At three years, rates of target lesion failure, recurrent myocardial infarction, cardiac death, and unplanned revascularization were comparable between groups. Both approaches resulted in low long-term event rates, with no evidence of harm from either strategy.

Investigators concluded that immediate physiology-guided revascularization did not improve long-term outcomes compared with deferred CMR-guided assessment for non-culprit lesions in STEMI with multivessel disease.
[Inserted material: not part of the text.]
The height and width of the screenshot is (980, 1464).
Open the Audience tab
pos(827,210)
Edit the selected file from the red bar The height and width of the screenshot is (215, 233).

Reference: Robin Nijveldt, Immediate Instantaneous Wave-Free Ratio Guided Versus Deferred Cardiac Magnetic Resonance Imaging Guided Revascularization of Non-Culprit Lesions in Patients with Acute STEMI: A Randomized Superiority Trial, TCT Conference 2025, San Francisco.

https://www.tctconference.com/

About the Study Presenter: Robin Nijveldt is Professor of Cardiovascular Imaging and Cardiologist at the Radboud University Medical Center (Nijmegen, the Netherlands), and connected to the Radboud Institute for Health Sciences. He works at the department of Cardiology and focuses on the Vascular damage research theme, with a special interest in Cardiovascular Magnetic Resonance imaging, CT and echocardiography, and in close collaboration with the department of Radiology. His research explores new imaging techniques and innovative strategies on today’s scientific health challenges, aiming to improve patient outcome in a personalized approach. He currently serves as Vice-President of the European Association of Cardiovascular Imaging (EACVI) and CMR section chair.